Comparing emissions of consumed food
Source: Shrink That Footprint


However, plant-based diets aren’t totally off the hook, as fruit is shown to be the second most carbon intensive food group measured for direct emissions, likely due to the high volume of fruit that becomes waste and is often grown out of season. Although, with that being said, this still only contributes to a third of the average emissions produced by ruminant animals, and is almost identical to the amount produced by dairy. Additionally, meat eaters still eat 80+kcal of fruit on average, reinforcing that this is not just the responsibility of herbivores!

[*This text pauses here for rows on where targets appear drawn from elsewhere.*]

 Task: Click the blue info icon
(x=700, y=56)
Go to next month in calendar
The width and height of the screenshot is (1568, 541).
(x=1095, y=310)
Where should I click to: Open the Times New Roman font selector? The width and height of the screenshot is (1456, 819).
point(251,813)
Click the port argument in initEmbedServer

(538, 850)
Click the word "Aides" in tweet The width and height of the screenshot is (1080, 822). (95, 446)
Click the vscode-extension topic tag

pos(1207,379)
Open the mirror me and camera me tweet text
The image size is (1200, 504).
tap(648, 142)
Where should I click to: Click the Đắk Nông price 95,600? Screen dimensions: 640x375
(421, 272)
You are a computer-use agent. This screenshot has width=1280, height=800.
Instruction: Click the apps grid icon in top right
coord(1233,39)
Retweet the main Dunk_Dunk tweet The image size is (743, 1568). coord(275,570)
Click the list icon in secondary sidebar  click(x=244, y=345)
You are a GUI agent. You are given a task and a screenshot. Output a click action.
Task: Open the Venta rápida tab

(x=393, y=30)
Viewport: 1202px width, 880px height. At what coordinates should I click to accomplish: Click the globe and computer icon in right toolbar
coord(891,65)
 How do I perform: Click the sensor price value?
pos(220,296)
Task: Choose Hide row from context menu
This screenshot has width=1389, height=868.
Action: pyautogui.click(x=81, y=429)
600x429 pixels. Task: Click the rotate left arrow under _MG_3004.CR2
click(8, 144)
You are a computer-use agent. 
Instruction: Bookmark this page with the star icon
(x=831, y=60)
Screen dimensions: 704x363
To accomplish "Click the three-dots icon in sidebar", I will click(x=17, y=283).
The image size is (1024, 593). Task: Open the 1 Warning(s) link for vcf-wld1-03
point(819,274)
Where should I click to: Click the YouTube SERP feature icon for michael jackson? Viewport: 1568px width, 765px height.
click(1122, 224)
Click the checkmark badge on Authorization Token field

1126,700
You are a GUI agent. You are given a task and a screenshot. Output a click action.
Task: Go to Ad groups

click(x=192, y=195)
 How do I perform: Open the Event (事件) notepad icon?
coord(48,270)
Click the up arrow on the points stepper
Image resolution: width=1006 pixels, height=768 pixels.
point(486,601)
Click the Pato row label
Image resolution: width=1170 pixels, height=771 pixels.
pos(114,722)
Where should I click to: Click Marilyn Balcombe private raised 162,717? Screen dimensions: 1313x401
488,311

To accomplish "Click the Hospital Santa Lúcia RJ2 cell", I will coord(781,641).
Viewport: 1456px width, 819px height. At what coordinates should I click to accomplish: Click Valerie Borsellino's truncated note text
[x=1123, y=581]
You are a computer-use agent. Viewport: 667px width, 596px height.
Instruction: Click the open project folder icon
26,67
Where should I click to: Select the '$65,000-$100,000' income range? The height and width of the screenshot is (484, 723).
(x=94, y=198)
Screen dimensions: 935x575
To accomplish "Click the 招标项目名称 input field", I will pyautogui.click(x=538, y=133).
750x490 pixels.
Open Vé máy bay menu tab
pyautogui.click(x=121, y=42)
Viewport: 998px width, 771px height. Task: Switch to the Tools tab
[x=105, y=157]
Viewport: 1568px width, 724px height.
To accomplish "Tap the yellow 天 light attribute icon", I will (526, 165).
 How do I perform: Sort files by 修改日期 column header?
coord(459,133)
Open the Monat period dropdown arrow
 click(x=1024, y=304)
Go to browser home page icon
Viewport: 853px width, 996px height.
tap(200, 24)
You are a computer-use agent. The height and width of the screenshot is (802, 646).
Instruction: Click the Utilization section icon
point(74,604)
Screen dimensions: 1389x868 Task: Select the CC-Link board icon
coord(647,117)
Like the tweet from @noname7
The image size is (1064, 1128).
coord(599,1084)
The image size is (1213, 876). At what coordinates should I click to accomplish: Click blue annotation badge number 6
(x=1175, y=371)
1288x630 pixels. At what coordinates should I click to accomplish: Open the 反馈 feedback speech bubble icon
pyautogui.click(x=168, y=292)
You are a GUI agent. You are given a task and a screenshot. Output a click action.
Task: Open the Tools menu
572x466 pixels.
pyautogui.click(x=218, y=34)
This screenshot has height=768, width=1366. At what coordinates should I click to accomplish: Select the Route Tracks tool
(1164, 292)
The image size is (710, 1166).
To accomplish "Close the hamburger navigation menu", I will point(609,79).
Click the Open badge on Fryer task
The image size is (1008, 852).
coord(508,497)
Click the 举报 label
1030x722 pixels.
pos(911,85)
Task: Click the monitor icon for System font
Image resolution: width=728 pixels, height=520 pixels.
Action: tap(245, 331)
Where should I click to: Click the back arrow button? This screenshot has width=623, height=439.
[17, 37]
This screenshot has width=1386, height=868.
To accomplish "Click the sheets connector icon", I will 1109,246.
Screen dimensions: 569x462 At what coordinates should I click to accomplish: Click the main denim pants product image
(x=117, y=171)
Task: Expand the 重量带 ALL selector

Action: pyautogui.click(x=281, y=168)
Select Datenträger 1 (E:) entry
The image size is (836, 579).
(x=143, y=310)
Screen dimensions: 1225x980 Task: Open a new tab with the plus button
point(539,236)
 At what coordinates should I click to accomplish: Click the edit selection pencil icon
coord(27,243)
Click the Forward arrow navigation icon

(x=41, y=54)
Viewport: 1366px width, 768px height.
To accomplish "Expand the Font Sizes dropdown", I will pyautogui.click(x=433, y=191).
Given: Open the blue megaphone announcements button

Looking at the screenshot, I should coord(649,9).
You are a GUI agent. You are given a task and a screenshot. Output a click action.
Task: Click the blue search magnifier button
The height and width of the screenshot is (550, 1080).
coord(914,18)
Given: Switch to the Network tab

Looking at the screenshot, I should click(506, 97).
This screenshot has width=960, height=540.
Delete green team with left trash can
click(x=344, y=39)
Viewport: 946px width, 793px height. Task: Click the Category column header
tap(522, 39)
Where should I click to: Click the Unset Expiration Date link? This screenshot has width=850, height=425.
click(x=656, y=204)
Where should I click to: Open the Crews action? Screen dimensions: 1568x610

Source: Hallstrom et al., 2015
It cannot be ignored that this study does carry limitations, particularly as it only takes into account American dietary habits and fails to include the amount of studies it includes. Despite this, the findings are supported by another paper, conducted by Hallström et al., 2015, which compiles together twelve independent studies, between 2009 and 2014, looking at the emissions produced by various diets. This report confirmed that vegan, vegetarian and diets without red meat contributed to the lowest amount of greenhouse gas emissions, with a reduction of approximately 20 to 55% in total. However, interestingly, a moderate reduction of about 20% of average meat intake had an insignificant effect, due to the common replacement of meat with equally highly carbon intensive food groups, such as dairy, and out of season and imported fruit and vegetables. It is abundantly clear from the evidence that meat derived from ruminant animals is the main driving force that causes devastation to the environment in terms of greenhouse gas emissions.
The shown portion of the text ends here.